NY congressman Jerrold Nadler, the top Democrat on the judiciary panel, said as he walked into the Comey interview that he will end this investigation when Democrats take the House majority in January.

The questions that are being asked at the hearing, which is expected to run through Friday afternoon, reportedly have to do with issues including reportedly political bias of Federal Bureau of Investigation officials, Comey's statement recommending no criminal charges against Hillary Clinton, and how he allegedly wrote it before Clinton was interviewed, flexibility that the Justice Department reportedly had with regards to Clinton's advisers, and possibly also concerns that the Federal Bureau of Investigation may have abused the Foreign Intelligence Surveillance Court system.
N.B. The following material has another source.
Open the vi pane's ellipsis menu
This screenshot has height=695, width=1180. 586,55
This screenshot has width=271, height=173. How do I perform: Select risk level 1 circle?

Disgraced former FBI boss James Comey refused to answer specific questions during Friday's congressional hearing under the advice of his attorney; sparking outrage from GOP legislators hoping to get answers regarding Hillary Clinton's botched email investigation.

Former FBI Director James Comey is sitting with the House Judiciary and Oversight Committees behind closed doors on Friday to answer (or not answer) their questions.

Comey initially resisted the subpoena from committee chairman Bob Goodlatte (R-Va.), saying he wanted a public hearing. Under a deal struck with the House Judiciary Committee, he can speak afterward and a transcript will be released.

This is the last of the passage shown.